Doppelbetten sieht man im Halbdunkel, dazu eine Kinderecke, eine
spartanische Kochnische, auch an eine Toilette wurde gedacht. Zudem steht
da ein Monitor, mit dem der Vorderraum überwacht werden kann. Die
Zweirauminstallation „Plan B“ (2019) von Artur Zmijewski bietet also
Zuflucht angesichts wohl schon in Kürze zu erwartender sozialer Unruhen,
verursacht etwa durch die dramatische Zunahme von Klimaflüchtlingen. So
besitzt die Arbeit des polnischen Künstlers „dank“ der weltweit desolaten
Klimapolitik durchaus prophetische, ja pragmatische Qualitäten.
## Absurde Ausdauer
In Jeremy Dellers im Grazer Künstlerhaus zu sehenden neuen Film „Putin’s
Happy“ (2019) sprechen am Rande von Brexit-Demonstrationen „besorgte“
Briten über die angeblichen Ursachen und Folgen des Brexit. Schnell wird
deutlich, wie da Verschwörungstheorien, Fremdenhass und dümmliche
Übertreibungen den Ton angeben: „Wenn in deiner Stadt kein Englisch mehr
gesprochen wird, dann stimmt überhaupt nichts mehr!“ oder „Putin freut’s…

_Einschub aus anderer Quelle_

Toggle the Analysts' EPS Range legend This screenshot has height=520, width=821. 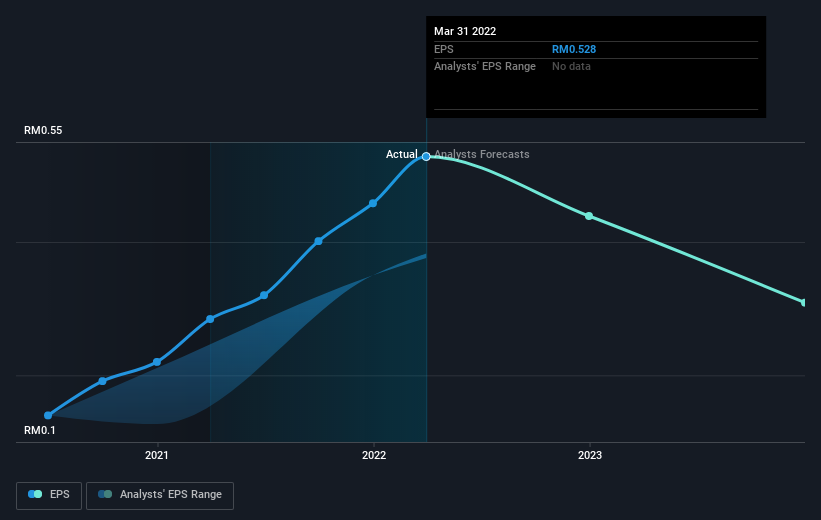pos(160,495)
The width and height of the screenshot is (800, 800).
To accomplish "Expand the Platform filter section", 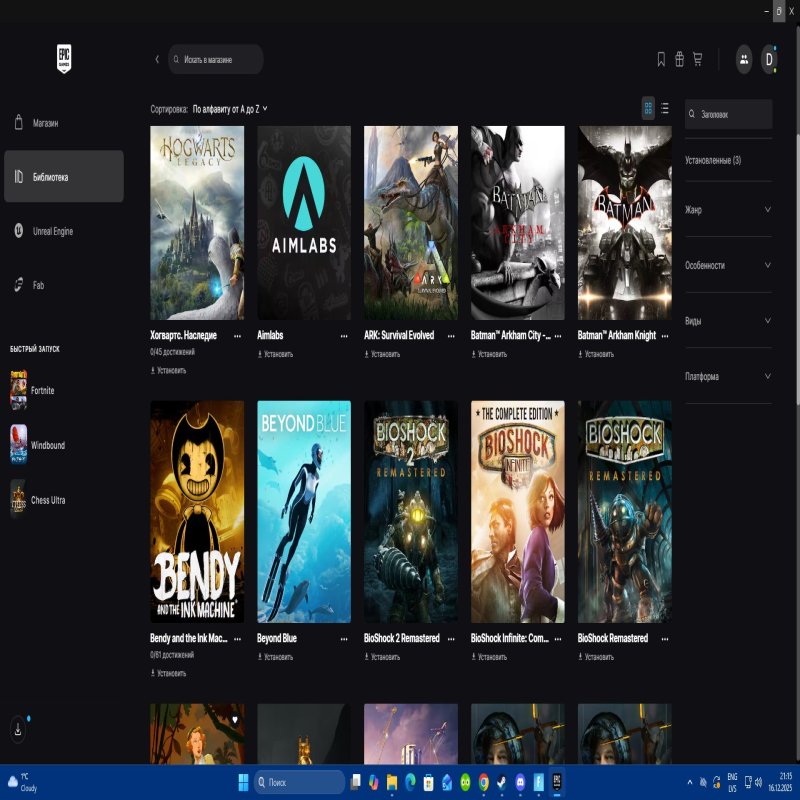I will click(x=728, y=377).
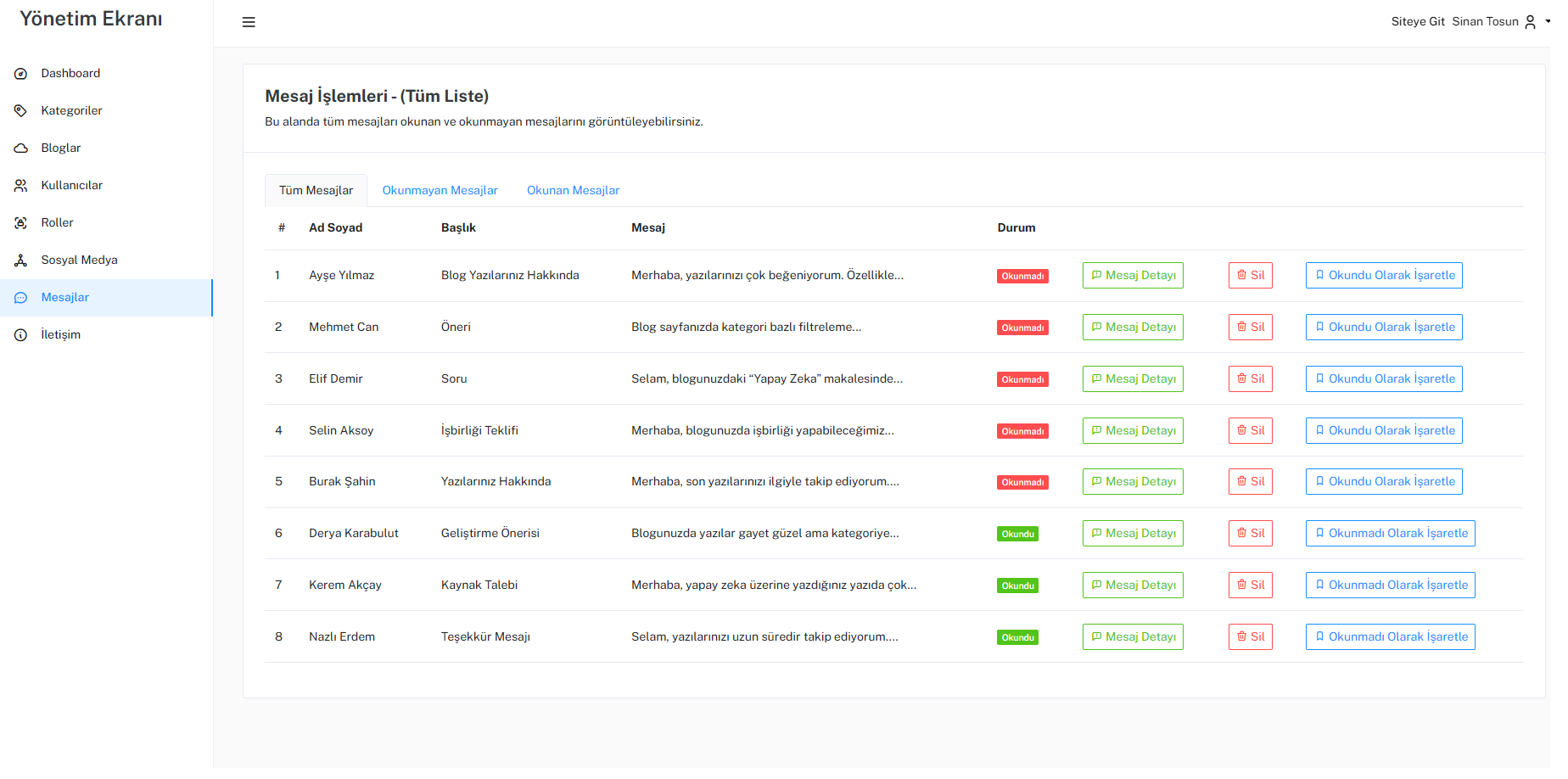Delete Elif Demir's message with Sil
Viewport: 1568px width, 779px height.
coord(1250,379)
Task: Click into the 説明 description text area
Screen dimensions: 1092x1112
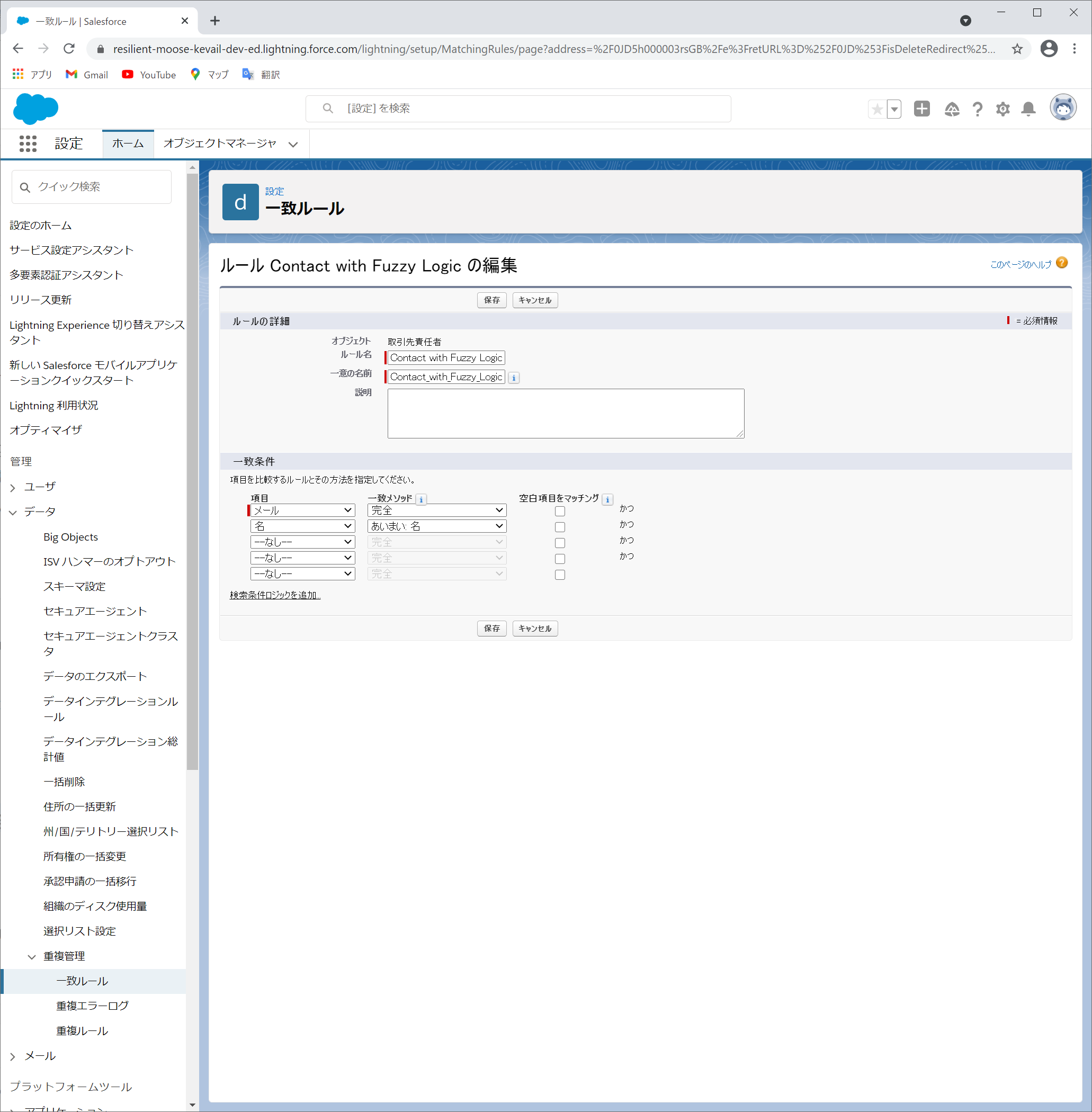Action: pos(566,414)
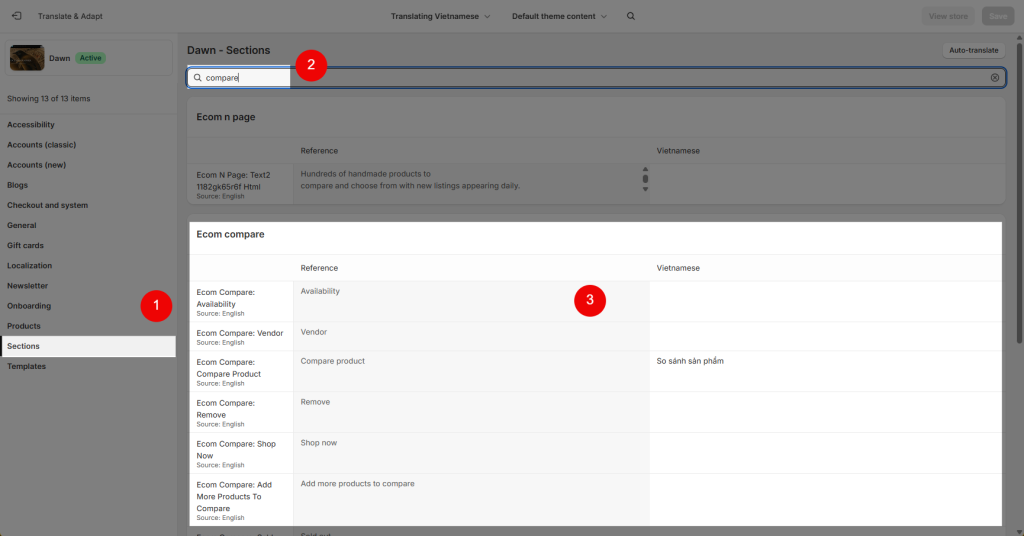The width and height of the screenshot is (1024, 536).
Task: Click the View store button
Action: [948, 16]
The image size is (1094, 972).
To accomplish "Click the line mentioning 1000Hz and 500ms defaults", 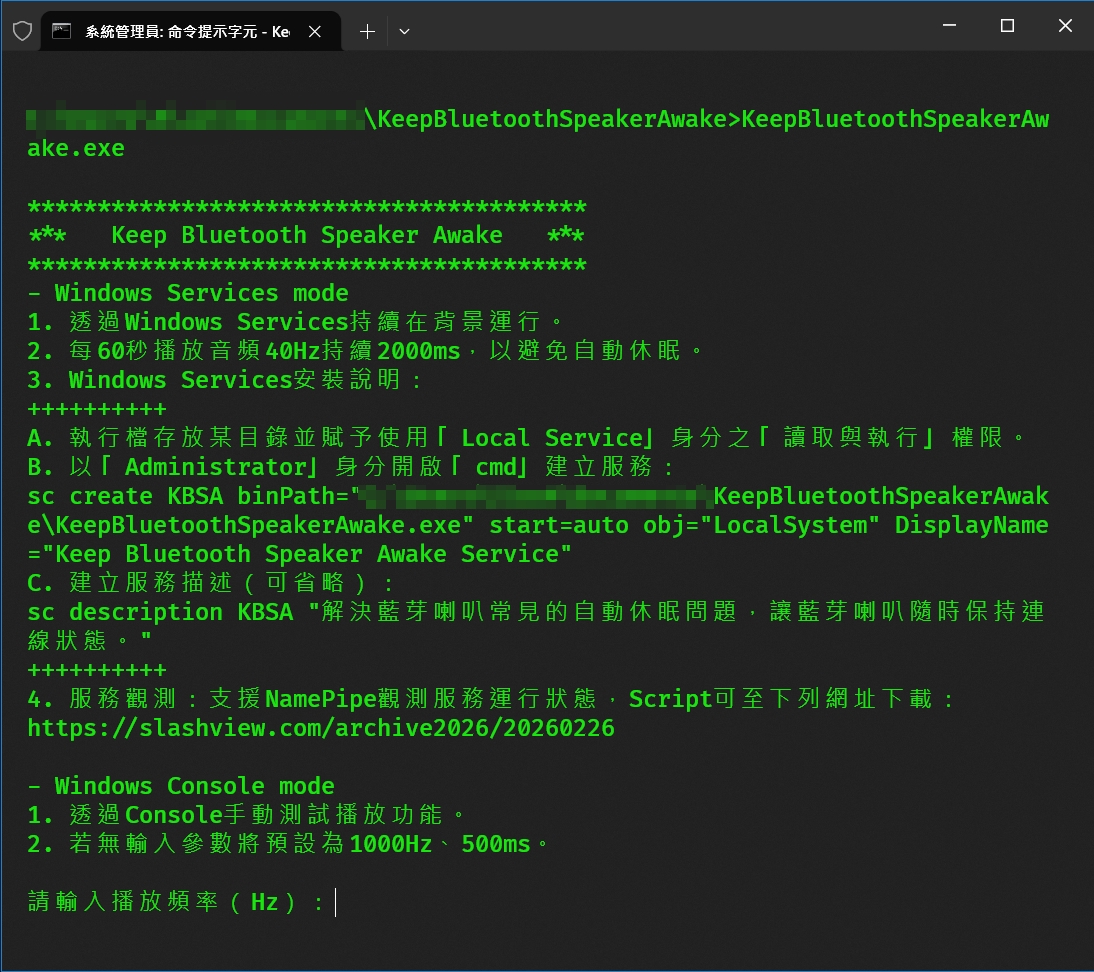I will (288, 844).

solche Plattitüden sind da zu hören. Dellers Arbeit bildet ab, wie in
unseren „Postdemokratien“ (Colin Crouch) rechtspopulistische
Realitätsflucht längst meinungsbildend ist. Mit knappen Slogans bedruckte
Banner, die neben den im dokumentarischen Stil gedrehten Film platziert
sind, kommentiert der Londoner Künstler das politische Geschehen zudem mit
aggressiv-kluger Verve, etwa so: „Jede Ära hat ihren eigenen Faschismus.“
Besagte Flucht in den Hedonismus steht etwa in der Helmut-List-Halle in der
Videoinstallation „Progressive Touch: Series 1“ (2019) von Michael Portnoy
zur Disposition. Schwule, lesbische und hetereosexuelle Porn-Clips stellt
der US-Künstler in seiner raumgreifenden Installation mit vier über Kreuz
stehenden Leinwänden vor, präzise geschnitten nach den Rhythmen von cooler
Progressive Rock- und Jazz-Musik.
Die sexuellen Akte, die sich da in absurder Ausdauer und Heftigkeit
vollziehen, sind jeweils in diffuses künstliches Licht getaucht und
erinnern zuweilen an schon slapstickartig anmutende Bewegungsabläufe. Wenn
man und frau so will: Hochleistungssex der extrem kommodifizierten Art hat
Michael Portnoy hier in Szene gesetzt – und so künstlerisch die Frage nach
der emotionalen Qualität zwischenmenschlicher Beziehungen Anfang des 21.
Jahrhunderts gestellt.
## Klammheimliche Propaganda
Gesellschaftliche Funktionen der bildenden Kunst schließlich nimmt Jasmina
Cibic in ihrem Film „Das Geschenk – 1. Akt“ (2019) ins Visier. Der
ebenfalls im Grazer Künstlerhaus zu sehende Film thematisiert in einer
sterilen Hochglanzästhetik die Beziehung von Staat und Kultur, dieses am
Beispiel der Instrumentalisierung von Kunst durch politisch motivierte
Geschenke an den Staat.
In dem Film soll eine vierköpfige Jury darüber entscheiden, welches von
drei geschenkten Kunstwerken, dargeboten von einem Diplomaten, einem
Ingenieur und einem Künstler, realisiert werden soll. Im Laufe der Anhörung
der drei werden dann die Probleme deutlich, die solche Geschenke mit sich
bringen, das Spektrum reicht von klammheimlicher Propaganda bis hin zu
offensichtlichen Wirtschaftsinteressen der „Spender“. Ein spannender Film
ist der slowenischen Künstlerin gelungen; dass sie allerdings in einer
Künstler*innen-Liste mit 13 Positionen nur eine der lediglich zwei (!)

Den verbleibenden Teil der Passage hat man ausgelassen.